Supplied data:

--*--

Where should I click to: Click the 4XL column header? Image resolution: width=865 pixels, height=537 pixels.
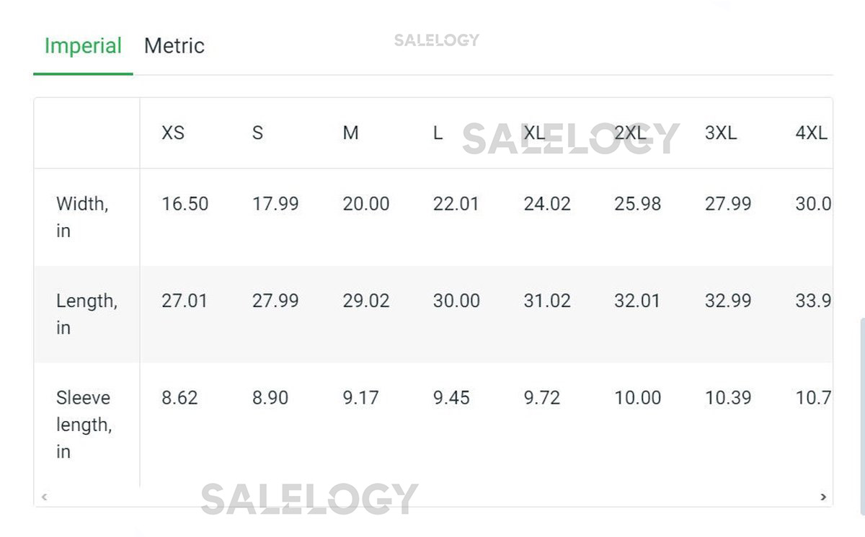[x=811, y=133]
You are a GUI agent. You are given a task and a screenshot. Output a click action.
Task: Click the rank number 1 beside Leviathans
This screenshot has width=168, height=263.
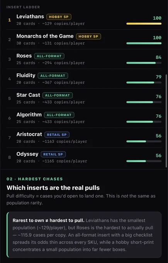pos(10,20)
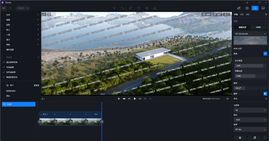Select 片段 1 in the clip list

[18, 104]
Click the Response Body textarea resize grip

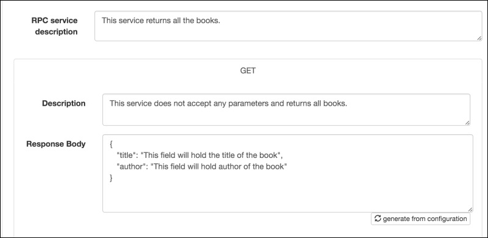click(x=470, y=209)
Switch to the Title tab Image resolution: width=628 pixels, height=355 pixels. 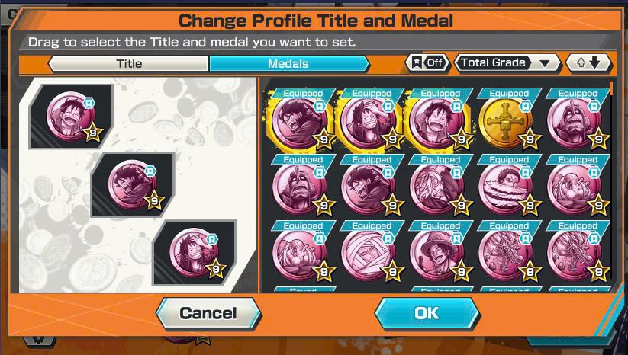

--*--

Your instructions:
Leave out the pictures and copy every record above exactly.

Written solution:
Where should I click to: Click the 4XL column header? Image resolution: width=865 pixels, height=537 pixels.
[x=811, y=133]
You are a GUI agent. You are given a task and a screenshot. Output a click action.
Task: Click the rank number 1 beside Leviathans
This screenshot has width=168, height=263.
pos(10,20)
Select 片段 1 in the clip list

[18, 104]
Click the Response Body textarea resize grip

click(x=470, y=209)
Switch to the Title tab Image resolution: width=628 pixels, height=355 pixels. 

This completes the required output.